文書の抜粋>
以下、実施例を通じて本発明をより詳しく説明する。しかし、下記の実施例は、本発明の理解を助けるための例示的なものであって、本発明の範囲が、これに限定されるものではない。
【実施例1】
【0048】
〔実施例1:LSC−GDC複合体電極〕
既存の粉末工程によって、NiO−YSZ複合体粉末を加圧成形した後、仮焼結した燃料極支持体上に、燃料極支持体に比べて粒度の小さなNiO−YSZ燃料極機能層をスクリーン印刷法で形成し、その上部にYSZ電解質層をスクリーン印刷法で形成した後、1400℃で3時間焼結して、燃料極支持型SOFCを後膜電解質まで完成した。具体的に、あらゆる層は、NiO−YSZ燃料極支持体上の8μm厚さのYSZ電解質上に蒸着された。LSC基盤の空気極とYSZ電解質との間の反応バッファ層としてYSZ電解質上に200nm厚さのGDC緩衝層をPLDで蒸着し、蒸着温度は700℃、工程圧力は6.67Paであった。
【0049】
蒸着変数と物質変化の効果を調査するために、1μm厚さの層を多様な蒸着条件下でPLDによって蒸着し、その微細構造を電子走査顕微鏡(SEM)を通じて観察した。PLDは、レーザソースとしてKrFエクシマーレーザ(λ=248nm)を用いた。ターゲット表面でレーザエネルギー密度は、約3J/cmであり、ターゲットと基板との距離は、5cmに固定した。
【0050】
実験されたターゲット物質、蒸着時、基板温度(T)、蒸着工程圧力(Pamb、酸素)、及びポストベーク条件は、下記の表1に記載されている。LSC(La0.6Sr0.4CoO3−δ)加圧成形パウダーペレットを1200℃で3時間焼結させてLSCターゲットを製造した。LSCとGDCとの混合粉末(混合体積比=1:1)からなる加圧成形ペレットを1300℃で5時間焼結させてLa0.6Sr0.4CoO3−δ−Ce0.9Gd0.12−δ(LSC−GDC)複合体ターゲットを製造した。

項目一覧>
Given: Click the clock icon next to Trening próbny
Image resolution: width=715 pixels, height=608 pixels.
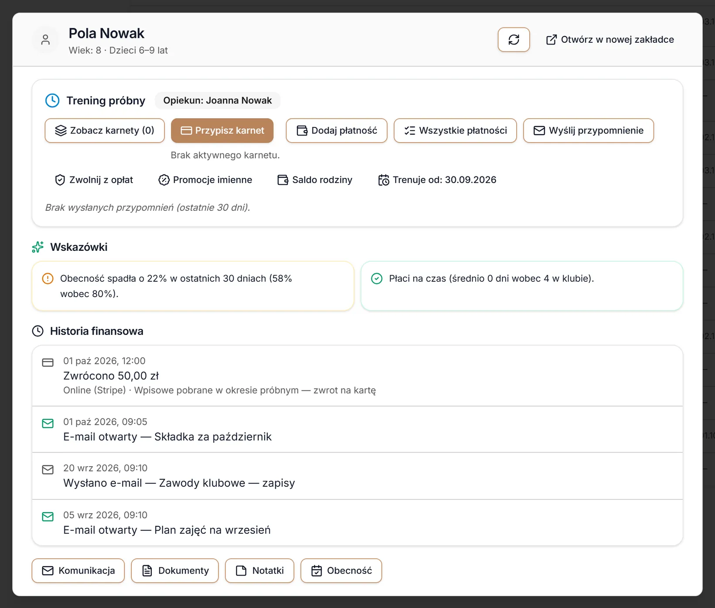Looking at the screenshot, I should click(52, 100).
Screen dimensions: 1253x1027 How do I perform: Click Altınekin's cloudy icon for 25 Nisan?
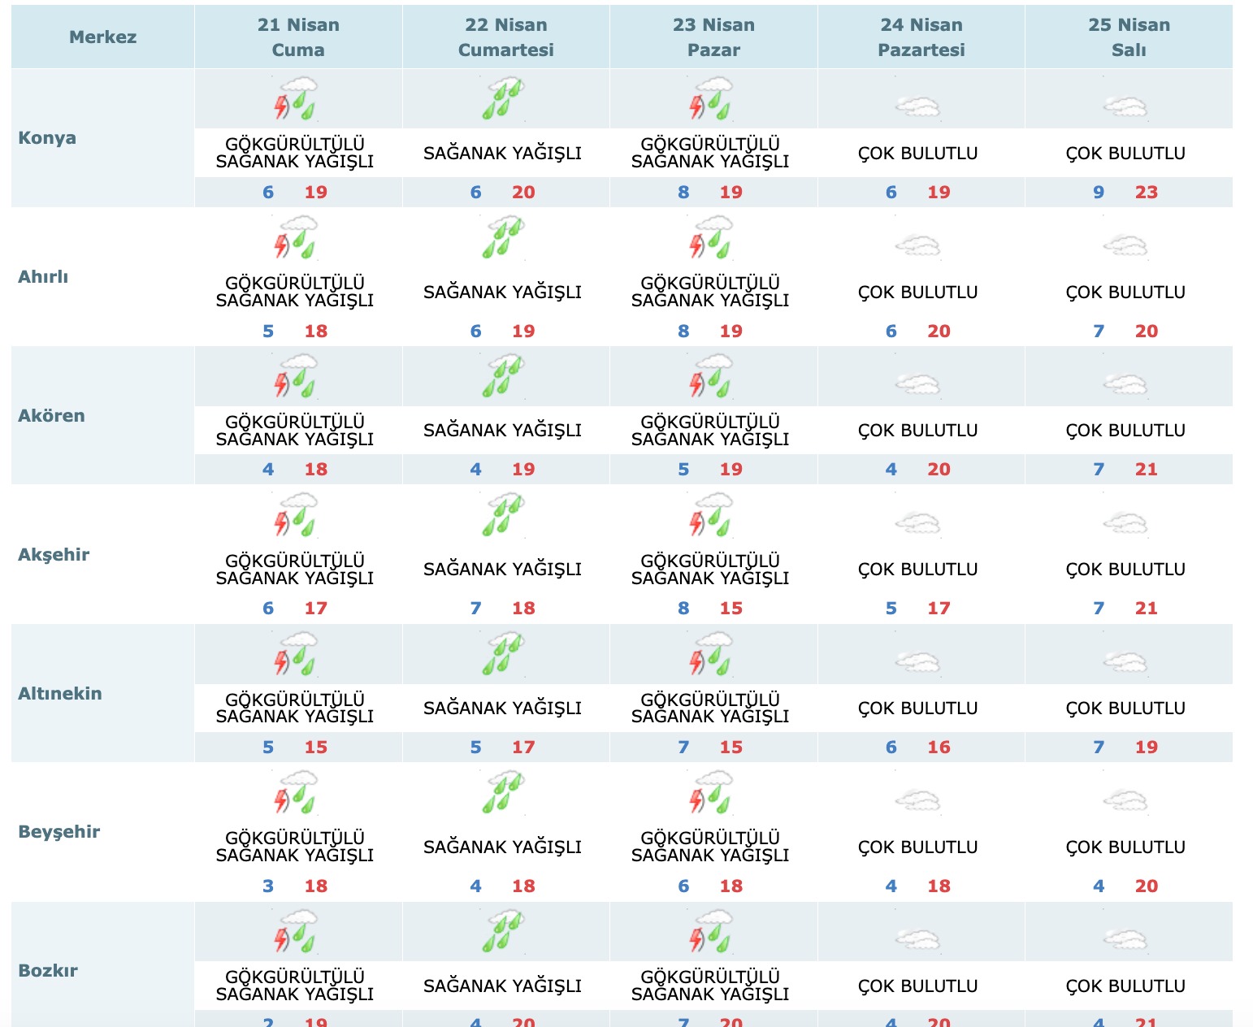tap(1125, 663)
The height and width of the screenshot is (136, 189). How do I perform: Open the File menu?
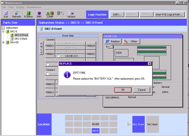[x=4, y=7]
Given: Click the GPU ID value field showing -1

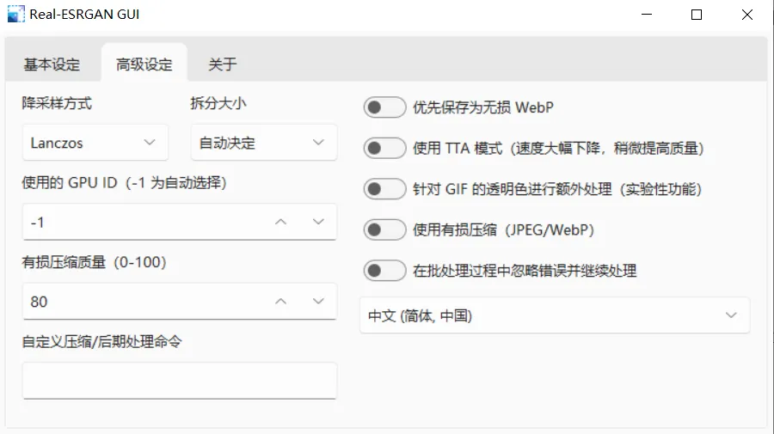Looking at the screenshot, I should [143, 222].
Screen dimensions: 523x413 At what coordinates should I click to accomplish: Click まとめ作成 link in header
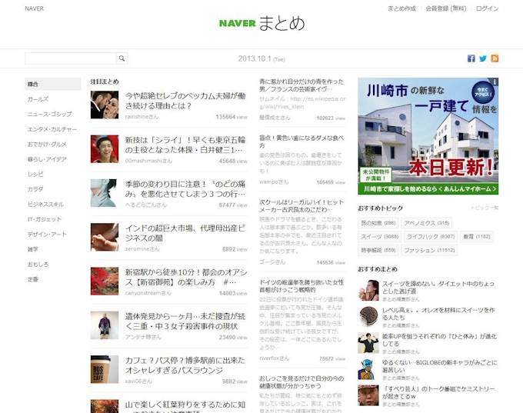[401, 8]
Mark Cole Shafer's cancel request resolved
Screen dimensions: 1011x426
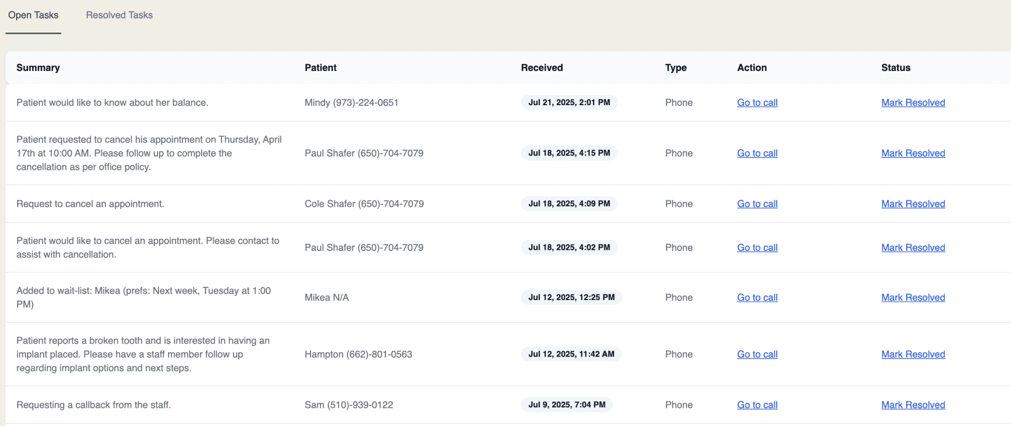click(913, 204)
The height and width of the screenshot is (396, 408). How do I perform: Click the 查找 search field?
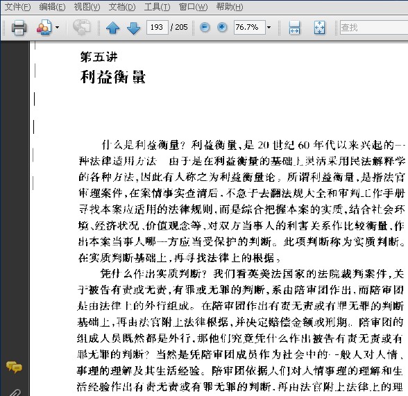(374, 27)
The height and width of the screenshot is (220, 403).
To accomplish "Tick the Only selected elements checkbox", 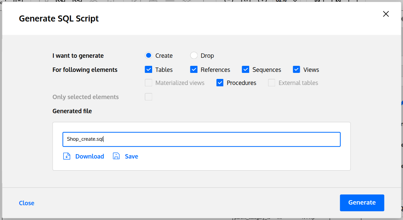I will pos(148,97).
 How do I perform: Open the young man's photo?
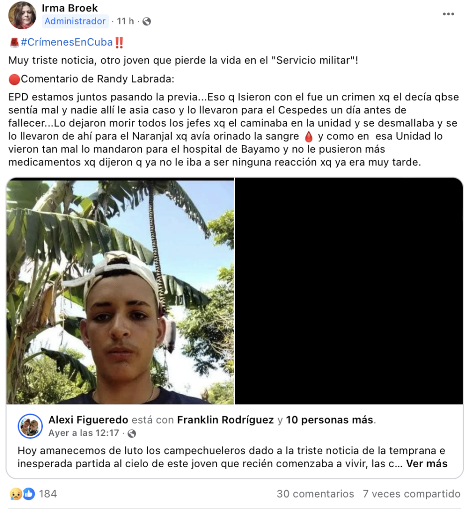[120, 291]
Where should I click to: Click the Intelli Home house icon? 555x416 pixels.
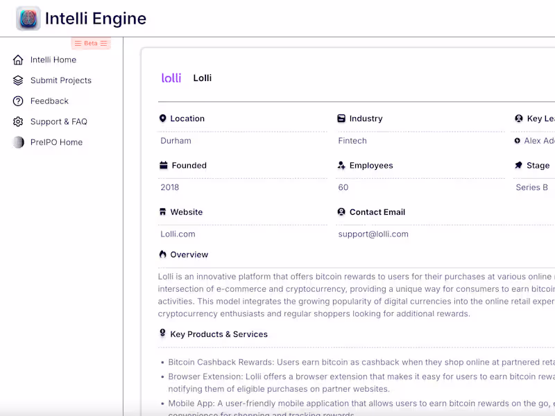18,60
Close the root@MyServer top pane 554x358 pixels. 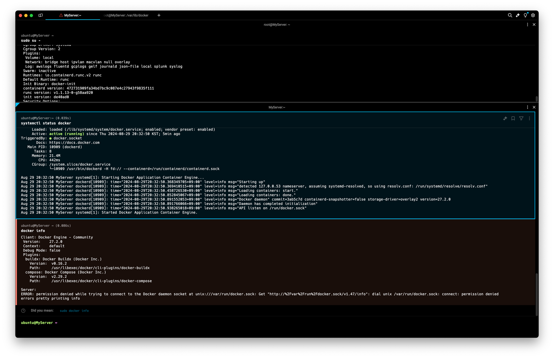click(x=534, y=25)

練習問題>
• 1. 次の記述(a)〜(c)は、SOFC電極に関する文書の内容と合っていますか。それぞれ「はい」か「いいえ」で答え、判断の根拠となる文書中の語句をそのまま引用してください。
(a) YSZ電解質層を形成した後、1400℃で3時間焼結した。
(b) GDC緩衝層の厚さは8μmである。
(c) ターゲットと基板との距離は5cmに固定された。
• 2. SOFC電極に関する文書によると、LSCターゲットを製造する際、ペレットは何℃で何時間焼結されましたか。
• 3. SOFC電極に関する文書を、最後の文の後から書き進めてください。

練習問題の解答>
• 1.
(a) はい。「1400℃で3時間焼結して」
(b) いいえ。「200nm厚さのGDC緩衝層」
(c) はい。「ターゲットと基板との距離は、5cmに固定した」

• 2. 1200℃で3時間です。

• 3.
【0051】
【表1】

【0052】
8μm厚さのYSZ電解質/200nm厚さのGDCバッファ層を有した燃料極支持型電池をモルフォロジー観察でのようにプラットフォームとして用いた。傾斜構造を有する空気極は、3層で構成されている。GDCと当接した第1層は、T=700℃及びPamb=26.66Paで蒸着された1μm厚さのLSC−GDC複合体層であった。第2層は、T=700℃及びPamb=39.99Paで蒸着された1μm厚さのLSC−GDC複合体層であった。第3層(top)は、常温及びPamb=13.33Paで蒸着した後、650℃大気下でポストベークさせた2μm厚さのLSC単一相層であった。
【0053】
最初の2つの複合体層は、真空を保持しながら700℃で連続して蒸着し、三番目の単一相層は、真空保持しながら基板温度を低めた後に蒸着した。比較のために、4μm厚さの単一相LSC空気極を含む電池は、常温及びPamb=13.33PaでLSCを蒸着した後、大気中で650℃ポストベークして製造した。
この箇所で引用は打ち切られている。